Stevan Bodnarov (Стеван Боднаров; 12 August 1905 – 20 May 1993) was a Serbian sculptor
and painter.

==Biography==
Stevan Bodnarov was born on 12 August 1905 in Gospođinci, a town which at the time was part of the Austrian-Hungarian Empire and which today is located in Serbia, in the province of Vojvodina. From 1925, he attended the School of Fine Arts in Belgrade, where he first studied sculpture with Petar Palaviccini then painting under the direction of Mihailo Milovanović. From 1930, he participated in the spring and autumn exhibitions in Belgrade; he exhibited individually in Belgrade in 1933 and in Novi Sad in 1938.

In 1934 and 1935, Stevan Bodnarov lived in Paris and, in 1938 and 1939, he took part in the art exhibitions in the French capital.
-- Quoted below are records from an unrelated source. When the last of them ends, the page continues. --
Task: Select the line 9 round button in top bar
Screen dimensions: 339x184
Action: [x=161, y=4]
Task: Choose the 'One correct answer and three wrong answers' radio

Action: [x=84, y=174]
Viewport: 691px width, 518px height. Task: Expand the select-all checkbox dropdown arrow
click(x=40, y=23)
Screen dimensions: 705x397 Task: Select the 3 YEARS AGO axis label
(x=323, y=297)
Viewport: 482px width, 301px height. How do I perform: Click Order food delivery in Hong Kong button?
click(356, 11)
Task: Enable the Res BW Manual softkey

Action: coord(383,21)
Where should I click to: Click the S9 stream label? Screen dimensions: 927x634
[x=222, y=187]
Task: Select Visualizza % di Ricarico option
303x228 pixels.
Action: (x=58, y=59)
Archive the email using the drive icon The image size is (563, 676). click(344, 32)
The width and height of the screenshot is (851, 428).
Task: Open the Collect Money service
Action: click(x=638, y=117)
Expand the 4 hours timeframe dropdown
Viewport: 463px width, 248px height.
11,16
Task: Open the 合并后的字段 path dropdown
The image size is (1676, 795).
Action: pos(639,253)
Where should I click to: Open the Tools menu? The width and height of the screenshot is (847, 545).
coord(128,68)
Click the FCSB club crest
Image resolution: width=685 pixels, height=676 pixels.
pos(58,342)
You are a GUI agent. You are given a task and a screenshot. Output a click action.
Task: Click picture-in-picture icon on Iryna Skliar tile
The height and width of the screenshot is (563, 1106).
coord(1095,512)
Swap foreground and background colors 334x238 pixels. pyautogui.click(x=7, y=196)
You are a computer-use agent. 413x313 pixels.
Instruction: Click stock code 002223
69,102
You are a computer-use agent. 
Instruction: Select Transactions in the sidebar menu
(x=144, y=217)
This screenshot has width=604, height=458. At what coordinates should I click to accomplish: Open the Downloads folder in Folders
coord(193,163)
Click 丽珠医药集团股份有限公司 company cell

Because of his participation in the National Liberation Movement (NOP), he was interned in the Banjica concentration camp from 1942 to 1944 then, in the spring of 1944, he joined the People's Liberation Army and Partisans of Yugoslavia (NOVJ) and later other political organizations with his contemporaries

Stevan Bodnarov died in Belgrade on 20 May 1993 and is buried in the Alley of Deserving Citizens of the Belgrade New Cemetery.

==Works==
Among the pictorial works of Stevan Bodnarov, we can cite a Self-portrait painted in 1932 and kept in the Matica srpska museum, a portrait of a Gypsy Woman and a Landscape near Pudarci, the two dated 1936.

As a renowned sculptor portraitist, Stevan Bodnarov produced many busts, such as those of Pjer Križanić, Ljubica Sokić (Skopje Museum), Ismet Mujezinović (National Museum in Belgrade), Dimitrije Tucović (Slavija Square in Belgrade), as well as monuments like that of Janko Čmelik in Stara Pazova (1948), that of the victims of the Banjica camp in Jajinci (1951), that of the soldiers killed in action in Kula (1951) or even that of Bijelo Polje (1952). He is also the author of the busts of Ivo Lola Ribar, Ivan Milutinović and Đuro Đaković which adorn the Tomb of People's Heroes, Belgrade.